La tematica di fondo è la giustificazione della rottura del fidanzamento con Regina Olsen (11 ottobre 1841) che aveva messo in subbuglio gli ambienti letterari di Copenaghen, rimasti ancor più perplessi dalle divagazioni estetico-etiche di Aut-Aut: il nodo della situazione era essenzialmente religioso, cioè quello dell’obbedienza ad un preciso ordine divino come prova suprema della fede che in Timore e Tremore ha per protagonista il patriarca Abramo il quale, in obbedienza a Dio, è disposto a sacrificare Isacco, il figlio della Promessa.

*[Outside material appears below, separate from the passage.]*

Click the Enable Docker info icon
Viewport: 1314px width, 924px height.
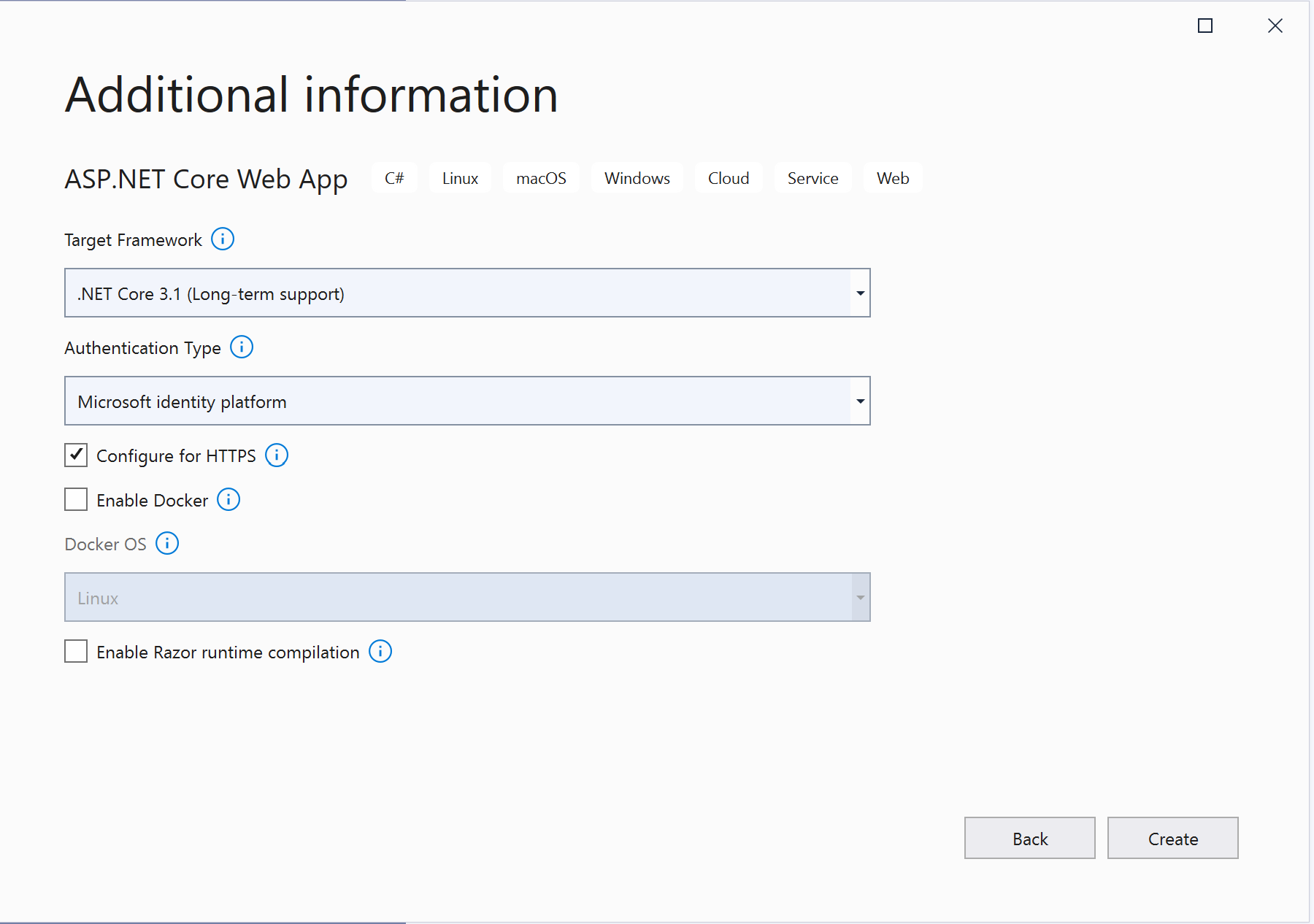pos(228,500)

Così nella Ripresa la situazione si ripete: Giobbe, il giusto, è privato dei figli e di tutti i suoi beni e colpito anche nel suo corpo e languisce piagato su di un letamaio, contraddetto dagli amici che lo considerano oggetto della giustizia divina. Due testimonianze assolute di fede di segno opposto, Abramo mantiene il silenzio assoluto e Giobbe invece si sfoga in fiera polemica con i tre amici interlocutori.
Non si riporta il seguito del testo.